◆ **READING TEXT**
* Start *

Depending on the selected raw material and processing conditions, geopolymer concrete exhibit a variety of diverse properties, including high compressive strength, low shrinkage, fast or slow setting, acid resistance, fire resistance and low thermal conductivity (Dusxon et al, 2006). The manufacture of geopolymer concrete is carried out using the usual concrete technology methods. The geopolymer paste binds loose aggregates and un-reacted materials together to form geopolymer concrete. The concrete can be produced with or without the use of admixtures. As in the case of Ordinary Portland Cement (OPC), the aggregates occupy 75-80% by mass of geopolymer concrete (Hardjito & Rangan, 2005).

Geopolymeric materials made from coal ash can have better chemical and mechanical properties than Ordinary Portland Cement products. Early researches have shown that geopolymers can be produced cheaply and can be made when naturally occurring materials are mixed with NaOH and water (Kostas et al, 2007).

1.1. Objectives
The objectives of this paper are as follows
• To understand properties of geopolymer concrete in order to use it as alternative for Ordinary Portland Cement.

* End *

◆ **DIRECTIONS**
(1) In the geopolymer concrete text, what share of the concrete's mass do the aggregates occupy?
(2) Translate this sentence from the geopolymer concrete text into Spanish: "The concrete can be produced with or without the use of admixtures."
(3) Please print the part of the geopolymer concrete text that opens with the words containing "Depending on the" and closes with "(Hardjito & Rangan, 2005).".

◆ **DATA LINES**
* Start *

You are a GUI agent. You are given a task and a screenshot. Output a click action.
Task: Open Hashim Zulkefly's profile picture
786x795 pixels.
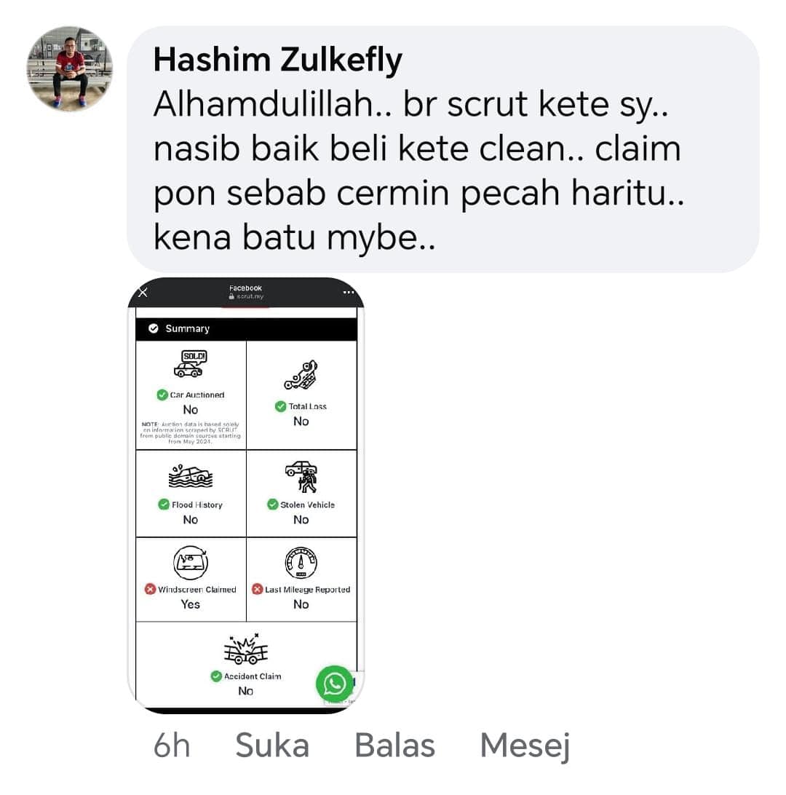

* End *

◆ **RESULTS OF THE TASKS**
(1) 75-80% by mass

(2) El concreto puede producirse con o sin el uso de aditivos.

(3)
Depending on the selected raw material and processing conditions, geopolymer concrete exhibit a variety of diverse properties, including high compressive strength, low shrinkage, fast or slow setting, acid resistance, fire resistance and low thermal conductivity (Dusxon et al, 2006). The manufacture of geopolymer concrete is carried out using the usual concrete technology methods. The geopolymer paste binds loose aggregates and un-reacted materials together to form geopolymer concrete. The concrete can be produced with or without the use of admixtures. As in the case of Ordinary Portland Cement (OPC), the aggregates occupy 75-80% by mass of geopolymer concrete (Hardjito & Rangan, 2005).